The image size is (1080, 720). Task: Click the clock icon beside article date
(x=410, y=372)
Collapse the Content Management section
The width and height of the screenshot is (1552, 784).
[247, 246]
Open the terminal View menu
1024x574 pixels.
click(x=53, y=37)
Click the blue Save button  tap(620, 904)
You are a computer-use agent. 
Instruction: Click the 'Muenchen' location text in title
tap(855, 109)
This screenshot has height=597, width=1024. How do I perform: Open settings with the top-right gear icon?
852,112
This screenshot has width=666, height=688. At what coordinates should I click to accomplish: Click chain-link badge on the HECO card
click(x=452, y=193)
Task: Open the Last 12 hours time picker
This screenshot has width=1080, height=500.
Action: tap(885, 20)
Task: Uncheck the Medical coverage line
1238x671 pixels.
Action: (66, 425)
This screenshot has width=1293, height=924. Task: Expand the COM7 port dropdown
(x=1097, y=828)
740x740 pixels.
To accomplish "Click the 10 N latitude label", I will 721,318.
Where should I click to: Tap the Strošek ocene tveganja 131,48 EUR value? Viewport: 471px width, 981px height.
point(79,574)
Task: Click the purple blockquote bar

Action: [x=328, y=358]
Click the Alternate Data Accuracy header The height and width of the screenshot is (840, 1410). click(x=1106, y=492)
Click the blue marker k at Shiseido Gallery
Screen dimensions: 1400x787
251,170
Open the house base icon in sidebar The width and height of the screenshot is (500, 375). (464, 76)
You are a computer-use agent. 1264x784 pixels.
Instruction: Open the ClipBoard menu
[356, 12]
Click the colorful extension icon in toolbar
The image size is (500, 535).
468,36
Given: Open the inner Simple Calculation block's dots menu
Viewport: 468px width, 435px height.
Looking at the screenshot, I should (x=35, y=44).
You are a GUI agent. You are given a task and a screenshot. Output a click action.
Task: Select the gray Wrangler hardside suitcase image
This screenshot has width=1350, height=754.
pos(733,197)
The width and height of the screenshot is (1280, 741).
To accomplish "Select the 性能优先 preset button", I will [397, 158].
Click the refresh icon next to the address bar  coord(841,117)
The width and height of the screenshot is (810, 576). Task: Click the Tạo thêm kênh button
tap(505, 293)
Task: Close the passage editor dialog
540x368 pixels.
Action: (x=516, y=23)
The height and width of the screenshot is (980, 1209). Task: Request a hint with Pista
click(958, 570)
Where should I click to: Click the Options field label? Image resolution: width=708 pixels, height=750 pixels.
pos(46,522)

* * * * *

* [Problem]
Work out how many lines in the records above include the string "will", and provide that figure with no other text.

* [Exercise response]
2